Bloomberg hits China roadblock over reporting of sensitive issues

Concern growing that journalism is being compromised to allow financial network to maintain business ties and appease Beijing

NYT

Champagne flowed last week as Hong Kong's business elite gathered with top Bloomberg executives at a dinner for 100 guests.

Daniel Doctoroff, the company's chief executive and the steward of the business empire behind the wealth of New York mayor Michael Bloomberg, had flown in to toast a corporate milestone. In 20 years, sales of Bloomberg's financial data terminals in Hong Kong had ballooned into a business bringing in more than US$500 million a year.
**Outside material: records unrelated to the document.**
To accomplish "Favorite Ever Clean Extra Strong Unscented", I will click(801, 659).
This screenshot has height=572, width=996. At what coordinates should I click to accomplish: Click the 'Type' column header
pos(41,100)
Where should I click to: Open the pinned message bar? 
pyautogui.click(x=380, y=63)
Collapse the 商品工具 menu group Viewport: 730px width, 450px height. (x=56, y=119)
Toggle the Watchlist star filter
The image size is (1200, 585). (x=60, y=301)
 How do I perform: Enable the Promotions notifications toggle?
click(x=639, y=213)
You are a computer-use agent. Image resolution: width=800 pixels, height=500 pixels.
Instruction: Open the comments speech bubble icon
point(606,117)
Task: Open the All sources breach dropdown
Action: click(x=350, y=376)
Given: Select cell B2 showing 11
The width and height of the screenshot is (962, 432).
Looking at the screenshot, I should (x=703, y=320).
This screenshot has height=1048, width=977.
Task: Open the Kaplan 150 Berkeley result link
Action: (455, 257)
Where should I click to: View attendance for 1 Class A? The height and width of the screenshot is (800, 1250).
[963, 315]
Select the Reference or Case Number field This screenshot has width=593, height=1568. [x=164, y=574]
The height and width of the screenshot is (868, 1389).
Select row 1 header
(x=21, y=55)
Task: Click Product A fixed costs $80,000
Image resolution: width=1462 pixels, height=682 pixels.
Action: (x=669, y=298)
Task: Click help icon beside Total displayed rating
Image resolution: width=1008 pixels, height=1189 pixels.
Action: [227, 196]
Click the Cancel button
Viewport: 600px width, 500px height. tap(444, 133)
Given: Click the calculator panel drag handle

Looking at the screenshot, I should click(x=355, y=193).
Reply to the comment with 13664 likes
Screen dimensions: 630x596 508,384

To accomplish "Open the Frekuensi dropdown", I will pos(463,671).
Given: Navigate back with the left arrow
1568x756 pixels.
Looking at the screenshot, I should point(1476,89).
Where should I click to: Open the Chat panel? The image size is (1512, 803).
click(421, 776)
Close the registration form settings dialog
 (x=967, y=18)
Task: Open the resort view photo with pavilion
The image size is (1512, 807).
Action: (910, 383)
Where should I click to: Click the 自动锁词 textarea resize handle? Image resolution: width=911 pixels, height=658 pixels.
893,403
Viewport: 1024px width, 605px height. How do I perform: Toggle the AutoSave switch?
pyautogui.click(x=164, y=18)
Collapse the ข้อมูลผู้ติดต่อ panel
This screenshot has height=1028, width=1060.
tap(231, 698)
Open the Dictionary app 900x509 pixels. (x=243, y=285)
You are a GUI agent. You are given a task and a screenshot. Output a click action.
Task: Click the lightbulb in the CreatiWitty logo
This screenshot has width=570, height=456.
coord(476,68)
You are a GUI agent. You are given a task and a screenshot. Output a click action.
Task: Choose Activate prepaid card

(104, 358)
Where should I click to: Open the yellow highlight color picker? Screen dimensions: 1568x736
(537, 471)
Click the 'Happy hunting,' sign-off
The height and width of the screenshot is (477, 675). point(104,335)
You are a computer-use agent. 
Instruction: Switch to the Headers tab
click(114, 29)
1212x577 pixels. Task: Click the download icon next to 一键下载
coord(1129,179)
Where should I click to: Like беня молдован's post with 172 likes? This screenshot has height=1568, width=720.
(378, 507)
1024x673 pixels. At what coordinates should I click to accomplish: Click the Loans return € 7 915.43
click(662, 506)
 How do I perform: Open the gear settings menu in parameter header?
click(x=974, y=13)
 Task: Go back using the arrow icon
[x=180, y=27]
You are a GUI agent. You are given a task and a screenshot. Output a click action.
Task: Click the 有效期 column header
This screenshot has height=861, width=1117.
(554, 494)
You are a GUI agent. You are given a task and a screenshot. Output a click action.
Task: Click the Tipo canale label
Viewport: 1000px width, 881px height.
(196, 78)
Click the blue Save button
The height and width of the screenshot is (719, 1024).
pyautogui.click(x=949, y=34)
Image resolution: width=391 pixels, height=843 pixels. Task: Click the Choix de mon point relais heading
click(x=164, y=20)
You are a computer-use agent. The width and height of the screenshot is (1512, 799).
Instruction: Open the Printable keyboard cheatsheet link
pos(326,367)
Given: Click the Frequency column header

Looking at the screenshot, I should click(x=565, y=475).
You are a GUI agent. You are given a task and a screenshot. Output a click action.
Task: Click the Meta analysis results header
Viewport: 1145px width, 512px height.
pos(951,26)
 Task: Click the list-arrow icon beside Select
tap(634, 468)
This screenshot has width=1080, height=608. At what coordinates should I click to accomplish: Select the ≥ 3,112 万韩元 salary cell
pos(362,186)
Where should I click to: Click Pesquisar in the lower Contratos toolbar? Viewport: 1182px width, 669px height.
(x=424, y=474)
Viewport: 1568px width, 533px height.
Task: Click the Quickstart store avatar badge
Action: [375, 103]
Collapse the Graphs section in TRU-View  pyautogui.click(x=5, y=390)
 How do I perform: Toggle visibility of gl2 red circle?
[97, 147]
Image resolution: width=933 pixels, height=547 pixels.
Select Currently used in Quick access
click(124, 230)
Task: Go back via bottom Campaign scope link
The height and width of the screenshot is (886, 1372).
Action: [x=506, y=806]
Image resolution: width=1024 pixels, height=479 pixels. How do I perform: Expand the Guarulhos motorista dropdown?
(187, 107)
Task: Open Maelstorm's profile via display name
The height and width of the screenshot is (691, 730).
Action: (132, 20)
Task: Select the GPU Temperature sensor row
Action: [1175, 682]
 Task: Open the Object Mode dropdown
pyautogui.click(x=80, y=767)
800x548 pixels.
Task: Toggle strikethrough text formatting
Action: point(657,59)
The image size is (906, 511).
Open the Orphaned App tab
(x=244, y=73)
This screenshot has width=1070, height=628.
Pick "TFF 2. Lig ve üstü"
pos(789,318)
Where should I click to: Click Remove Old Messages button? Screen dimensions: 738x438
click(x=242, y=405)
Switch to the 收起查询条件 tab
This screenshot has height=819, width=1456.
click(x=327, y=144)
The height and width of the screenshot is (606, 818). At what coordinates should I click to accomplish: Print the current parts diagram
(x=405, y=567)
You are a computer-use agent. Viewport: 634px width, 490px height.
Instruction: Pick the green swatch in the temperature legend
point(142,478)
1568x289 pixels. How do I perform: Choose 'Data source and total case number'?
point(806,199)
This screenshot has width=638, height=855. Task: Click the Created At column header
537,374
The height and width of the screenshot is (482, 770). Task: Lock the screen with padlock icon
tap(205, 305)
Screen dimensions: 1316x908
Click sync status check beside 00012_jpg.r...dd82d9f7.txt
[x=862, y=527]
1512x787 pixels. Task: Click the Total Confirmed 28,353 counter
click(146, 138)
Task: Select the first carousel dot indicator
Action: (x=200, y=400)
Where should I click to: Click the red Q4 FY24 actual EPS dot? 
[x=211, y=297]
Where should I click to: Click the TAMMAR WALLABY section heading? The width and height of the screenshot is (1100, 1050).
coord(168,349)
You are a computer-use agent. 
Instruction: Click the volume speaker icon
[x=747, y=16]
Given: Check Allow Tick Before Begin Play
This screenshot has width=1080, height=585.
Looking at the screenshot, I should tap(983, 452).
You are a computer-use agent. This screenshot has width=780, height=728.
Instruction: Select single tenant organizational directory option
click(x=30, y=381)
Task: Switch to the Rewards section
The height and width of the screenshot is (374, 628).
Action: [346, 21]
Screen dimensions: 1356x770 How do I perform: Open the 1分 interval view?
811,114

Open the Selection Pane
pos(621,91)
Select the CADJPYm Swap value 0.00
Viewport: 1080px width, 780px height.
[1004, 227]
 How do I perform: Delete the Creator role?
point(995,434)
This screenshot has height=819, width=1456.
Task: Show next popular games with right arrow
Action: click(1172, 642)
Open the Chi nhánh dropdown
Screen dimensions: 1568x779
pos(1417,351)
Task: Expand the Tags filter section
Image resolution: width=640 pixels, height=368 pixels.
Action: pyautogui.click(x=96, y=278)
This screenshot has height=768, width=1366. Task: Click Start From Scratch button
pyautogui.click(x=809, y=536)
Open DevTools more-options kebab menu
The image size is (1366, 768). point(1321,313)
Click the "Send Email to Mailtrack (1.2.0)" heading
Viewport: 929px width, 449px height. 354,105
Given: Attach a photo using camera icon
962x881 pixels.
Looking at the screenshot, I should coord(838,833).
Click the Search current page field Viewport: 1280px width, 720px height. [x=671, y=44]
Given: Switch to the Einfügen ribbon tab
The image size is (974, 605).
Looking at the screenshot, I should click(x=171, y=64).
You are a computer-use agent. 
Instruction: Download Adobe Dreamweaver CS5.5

But behind the celebration last Monday were some troubling developments. The growth of Bloomberg's terminal sales worldwide had actually softened over the past several years, and had dropped significantly in the past year in mainland China, a vast untapped market.

Bloomberg News' tough reporting last year about China had prompted officials to cancel subscriptions for the lucrative terminals, frustrating the company's Beijing sales staff.

And, just blocks from last week's celebratory dinner, at the Hong Kong bureau of Bloomberg News, anxious journalists were still dealing with the implications of a decision by top editors weeks earlier not to publish a hard-hitting article about a Chinese tycoon.

Bloomberg employees had asserted in published reports that Matthew Winkler, the editor-in-chief, had justified killing the piece, citing concerns that Bloomberg journalists would be expelled from China.

Later that night, just hours after Doctoroff raised his glass, the company confirmed that one of the writers of the article was no longer an employee.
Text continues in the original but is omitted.